Here he is, like he was watching the show being me.

I'm pretty this is him a little more grown up.

This year we have one but he's not a food whore like that one. This one is quite mischievous, he loves to explore and find things to touch and play with. He's quite fascinated with shiny things. He knows how to get in the shed and has found a bounty of shiny things to play with... screws! I found a couple on the lawn one night last week and wondered what was up with that? A few nights later I busted the culprit.

Do you see the screw he is holding?

Crop job...

The funniest is with me looking at him, mere feet away, he didn't care. We make eye contact and then he just goes back to toying with it. He is very lucky it is our shed he is making his fun house because I know far too many others who would not tolerate such a thing. I'm just glad he's not taking them out of the wall and he's not using our shed as a latrine.

The following night.

Another night. If you look closely at his left paw, you will see he's got another screw. I don't keep that big bag of peanuts in the shed. I once did, in a large metal tin and the Squirrels sniffed them out, chewing a hole in the door to get into the shed and trying to have at the nuts. Once again, they are lucky they did that here because, well, I won't speak of the horrors I know that other people would do.

The shed doors never closed properly since we put it together and a smart Raccoon can easily gain access if he tries. The hole the Squirrels made sure help. A hole big enough for a Squirrel to pass through or a Raccoon to peek out.

I once tried to block the hole up which prompted the Squirrel to try and chew another hole elsewhere. One hole is enough thank you. And peanuts are not left in the shed anymore.

A couple other pics of our friend you might get a laugh out of.

Checking out an old bird house that I cannot part with. I'm hoping to have another one made just like it one day. So many memories from this box and a few Black-capped Chickadee families too.

It's like Christmas for him.  "What's in this box?"

"Squirrel proof feeder, bet it's not Raccoon proof."

"It's thirsty work being an adventurer."

Good thing I have my own drinks, especially on Wednesdays.  LoL!

He decided to bunk in the shed once, making a bed from a tote and a tarp.  Me accidentally disturbing him sent him scurrying off after I went back to the house.  One thing they don't like is being disturbed when trying to sleep.  I doubt he will go and try this again.

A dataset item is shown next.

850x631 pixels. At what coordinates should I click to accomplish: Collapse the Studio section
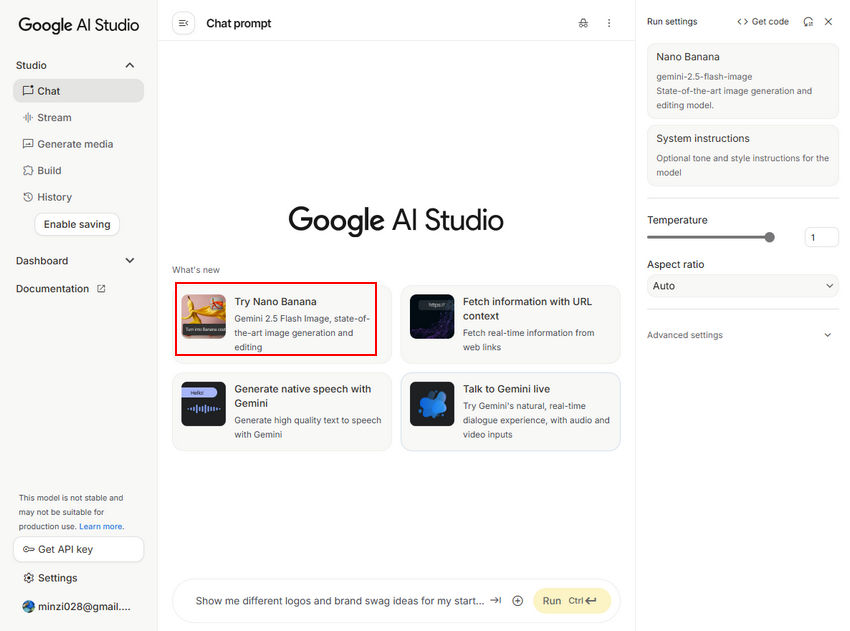tap(129, 65)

There is a part of me that says I shouldn't entertain this, I should not tolerate it and start scaring the hell out of him. But I can't. It's not in my heart especially since it's nothing upsetting to me. He's not shitting in there and if he breaks some stuff, who cares, it's just stuff. No expensive tools or anything at this house. I will admit I enjoy the encounters. Some fun photo ops after dark when I get home from work. It also allows me to keep a better eye on him and our property. Come home and do this or come home and turn on the television? There will be plenty of cold nights coming in a few months for the television.

Maybe if me coming home and it was like a welcoming committee with him charging at me, climbing on me like Pierre the Pigeon does, that would be different.  I believe that since he's seen me from day one when he first looked out into the big wide world from that hole in the roof, he's seen me so often, that I am just a part of the territory.  I'm almost always there, even if for a brief moment.

I love our Raccoon neighbours and I tell people you have to learn to live with them as they aren't going anywhere.  Don't be lazy about your garbage or your property.  Keep a close eye on your house, especially the roof.  We trim the tree branches back around the house so they can't get up there unless they fall out of the tree which did happen one night last summer.  Poor little one up there didn't know how to get back down.  I had to go and get the ladder, lean it up against the back of the house and step away,  He soon figured out that this was the way down and was quite grateful to reunite with his family in the garden.  Good thing I was home and heard the thud when he hit the roof.

It's a wonderful experience for a wildlife enthusiast like myself; and helps with my animal blogs.

I am pro Procyon! Look at that face, what's not to love? Amazing my patience with them and I have so little for a lot people.